In the past, picking a domain name for your company was a straightforward task. Businesses simply needed a prefix mirroring their company’s title, and the ending, usually a .com or the native country’s TLD, would fall into place. But the digital landscape has drastically changed. Nowadays, with an array of new TLDs available, companies have a wide range of choices, giving speculators the chance to make a profit.
The practice of cybersquatting, where individuals register domains to later sell them to their rightful trademark owners, has been around almost as long as the internet. While it was initially about grabbing brand-specific domains before the company could, this act has evolved. Today, it’s more sophisticated but remains profitable for those adept in domain trading.
With many of the appealing .com domains already taken over the years, startups are now hard-pressed to find the ideal domain name. However, as the internet matures, it’s not only about the .coms. There are multiple new industry-focused TLDs that have diversified what is considered valuable in the online realm.
With so many new TLDs emerging, confusion is inevitable. Take, for instance, .eth, which is linked to the Ethereum Name Service, versus .et for Ethiopia, or the distinction between a zip file and the new .zip TLD introduced by Google. The growing number of TLDs, which now approaches 1,600, can be seen as perplexing to some but presents a golden opportunity for others.
Domain investors now face a new challenge: With a multitude of TLDs available, cybersquatting has become nearly obsolete.
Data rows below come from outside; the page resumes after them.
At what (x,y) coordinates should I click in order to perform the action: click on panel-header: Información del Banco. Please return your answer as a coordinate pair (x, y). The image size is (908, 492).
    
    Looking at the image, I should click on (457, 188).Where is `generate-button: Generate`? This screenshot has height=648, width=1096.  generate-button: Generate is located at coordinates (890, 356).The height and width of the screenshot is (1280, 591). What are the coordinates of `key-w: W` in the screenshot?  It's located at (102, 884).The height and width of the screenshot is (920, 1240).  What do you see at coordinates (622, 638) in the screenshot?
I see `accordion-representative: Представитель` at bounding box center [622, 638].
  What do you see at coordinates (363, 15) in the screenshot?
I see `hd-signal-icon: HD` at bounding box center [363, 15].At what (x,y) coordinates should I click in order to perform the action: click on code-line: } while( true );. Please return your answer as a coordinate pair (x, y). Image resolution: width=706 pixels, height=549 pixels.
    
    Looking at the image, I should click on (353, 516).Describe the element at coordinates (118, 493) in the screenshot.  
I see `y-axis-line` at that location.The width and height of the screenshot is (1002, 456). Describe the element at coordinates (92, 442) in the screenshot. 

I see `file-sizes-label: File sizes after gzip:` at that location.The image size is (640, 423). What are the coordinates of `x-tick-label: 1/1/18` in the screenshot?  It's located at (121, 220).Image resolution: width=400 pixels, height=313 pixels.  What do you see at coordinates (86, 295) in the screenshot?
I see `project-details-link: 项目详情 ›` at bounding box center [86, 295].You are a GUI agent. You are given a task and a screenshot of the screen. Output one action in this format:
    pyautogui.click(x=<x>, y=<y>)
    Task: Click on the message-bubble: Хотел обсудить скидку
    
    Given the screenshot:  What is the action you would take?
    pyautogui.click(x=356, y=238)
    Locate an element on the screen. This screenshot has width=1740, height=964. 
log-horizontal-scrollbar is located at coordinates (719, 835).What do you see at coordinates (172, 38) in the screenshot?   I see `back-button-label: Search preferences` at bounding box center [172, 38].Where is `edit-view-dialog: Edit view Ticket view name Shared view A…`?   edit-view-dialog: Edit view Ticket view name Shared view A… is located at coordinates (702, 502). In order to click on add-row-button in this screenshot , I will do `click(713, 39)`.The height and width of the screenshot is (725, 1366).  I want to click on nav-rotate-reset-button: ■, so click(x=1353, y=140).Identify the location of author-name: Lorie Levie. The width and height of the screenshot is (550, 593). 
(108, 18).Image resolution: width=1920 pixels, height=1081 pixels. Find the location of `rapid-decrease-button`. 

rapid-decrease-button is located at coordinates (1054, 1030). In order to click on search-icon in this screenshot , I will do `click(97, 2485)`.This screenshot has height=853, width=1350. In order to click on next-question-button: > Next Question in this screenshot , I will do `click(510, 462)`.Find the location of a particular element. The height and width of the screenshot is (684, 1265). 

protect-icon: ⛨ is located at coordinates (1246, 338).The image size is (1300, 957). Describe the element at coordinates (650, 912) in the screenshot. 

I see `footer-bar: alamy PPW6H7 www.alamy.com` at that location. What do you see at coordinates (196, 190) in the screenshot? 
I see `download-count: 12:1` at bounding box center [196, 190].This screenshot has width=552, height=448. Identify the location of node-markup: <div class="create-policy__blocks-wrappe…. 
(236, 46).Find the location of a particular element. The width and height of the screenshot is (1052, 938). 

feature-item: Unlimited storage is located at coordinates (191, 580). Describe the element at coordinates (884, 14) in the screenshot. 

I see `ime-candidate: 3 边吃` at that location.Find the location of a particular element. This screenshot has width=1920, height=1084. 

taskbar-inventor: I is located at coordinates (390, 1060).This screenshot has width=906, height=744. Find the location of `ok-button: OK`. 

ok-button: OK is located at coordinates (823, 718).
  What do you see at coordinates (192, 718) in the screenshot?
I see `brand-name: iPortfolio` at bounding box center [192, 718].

However, this evolution in the domain industry has given rise to the chance to invest in generic terms on fresh TLDs. An example is the .ai domain, which is ideal for artificial intelligence platforms. Securing .ai domains related to trending industries can be a goldmine if matched with the right buyer.
But, investing in these domains isn’t without its challenges. They require significant funding and patience, with many of these domains not realizing their value unless paired with the right entity.
For many US tech startups, the traditional .com remains a top pick. However, the trend of crafting unique, phonetically-driven names has unearthed domain opportunities previously ignored. International startups, although they can secure a .com domain, often prefer local domains. This can be problematic when thinking of global expansion, where a local TLD might limit its reach.
Highlighting this challenge, a Forbes article discussed Intis Telecom’s initiative to provide Italian startups with it.com domains. Such a domain combines the global appeal of .com with the local essence of .it, enabling Italian businesses to maintain their identity while targeting a global audience.
While the expansive TLD options now guarantee that companies can secure a domain closely aligned with their brand, it comes with the task of thorough research. They need to ensure they’re in good company within that domain space. For example, domains like .finance and .xyz appear to be dominated by blockchain enterprises.
Navigating the domain world today is like walking through a minefield. The process isn’t as clear-cut as before due to the abundance of choices. The silver lining? If companies feel they made the wrong choice, they can easily shift to a different TLD without breaking the bank.